In questa immagine si raffigura la sfera celeste centrata sul Sole e la Terra con l’asse di rotazione posto verticalmente, lungo la sua orbita ellittica volutamente esagerata nella sua eccentricità. La verticalità dell’asse terrestre ci orienta negli elementi essenziali dei riferimenti celesti: i poli celesti nord e sud si trovano in alto e in basso e l’equatore celeste, che è un circolo massimo ottenuto dall’intersezione del piano dell’equatore terrestre con la sfera celeste, è disposto orizzontalmente.

Il piano dell’orbita terrestre è inclinato di circa 23°,5 rispetto al piano dell’equatore. L’intersezione di questo piano con la sfera celeste è un altro circolo massimo, chiamato eclittica.

Data questa inclinazione tra i due piani, i relativi circoli massimi si intersecano in due punti opposti, chiamati nodi dell’eclittica: il punto gamma o punto equinoziale di marzo e il punto omega o punto equinoziale di settembre.  La retta ideale che congiunge il punto gamma e il punto omega è chiamata linea dei nodi o asse nodale.

A seconda della posizione in cui si trova la Terra lungo l’orbita, il Sole è visto in un punto preciso della sfera celeste. In questa rappresentazione si immagina la Terra in un giorno particolare: il solstizio di giugno. Per un osservatore terrestre, il Sole si trova in un punto particolare della sfera celeste: il punto solstiziale di giugno.  Diametralmente opposto è il punto solstiziale di dicembre.

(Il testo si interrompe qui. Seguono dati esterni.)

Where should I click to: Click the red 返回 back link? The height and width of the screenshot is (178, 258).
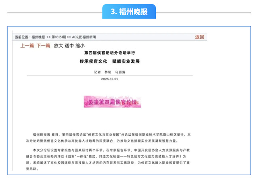[199, 37]
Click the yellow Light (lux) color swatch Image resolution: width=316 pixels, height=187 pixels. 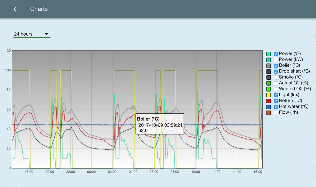click(x=269, y=95)
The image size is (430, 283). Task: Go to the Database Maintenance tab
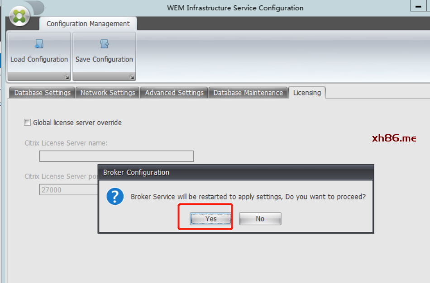coord(248,93)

Il moto della Terra avviene in senso antiorario rispetto ad un osservatore che si trovasse al di sopra del polo nord terrestre. Di conseguenza vediamo il Sole muoversi lungo l’eclittica nello stesso senso antiorario (moto diretto) rispetto alle stelle. Si può così definire l’eclittica anche come il percorso del moto apparente annuo del Sole.

Questa immagine rappresenta una proiezione ortografica dell’orbita terrestre sul piano dell’equatore. Lo schiacciamento dell’orbita è volutamente esagerato per mettere in evidenza il perielio, l’afelio e la linea degli apsidi.

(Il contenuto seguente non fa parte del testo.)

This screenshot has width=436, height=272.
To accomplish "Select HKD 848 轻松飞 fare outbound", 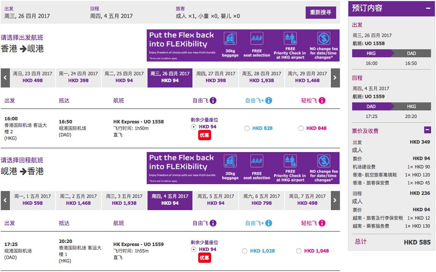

Data la posizione del Sole che si trova in uno dei due fuochi dell’orbita ellittica, la distanza Terra-Sole cambia continuamente. Ogni anno la Terra attraversa il punto di maggior vicinanza, chiamato perielio, e il punto di maggior lontananza, chiamato afelio. La retta che congiunge il perielio e l’afelio è chiamata linea degli apsidi. Dato il particolare assetto della linea degli apsidi rispetto alla linea dei nodi, il perielio è attraversato dalla Terra all’incirca 13 giorni dopo il solstizio di dicembre (generalmente tra il 2 e il 4 gennaio), quando la distanza dal Sole è di 147 milioni di chilometri, mentre l’afelio è attraversato 14 giorni dopo il solstizio di giugno (tra il 3 e il 7 luglio). Qui la distanza dal Sole è massima: 152 milioni di chilometri.

L’assetto della linea degli apsidi rispetto alle stelle “fisse” non è costante ma varia. La variazione, chiamata precessione anomalistica, è dovuta soprattutto all’effetto gravitazionale del pianeta Giove e, combinata con la precessione degli equinozi, produce un ciclo di circa 21 000 anni di spostamento della linea degli apsidi rispetto alla linea dei nodi.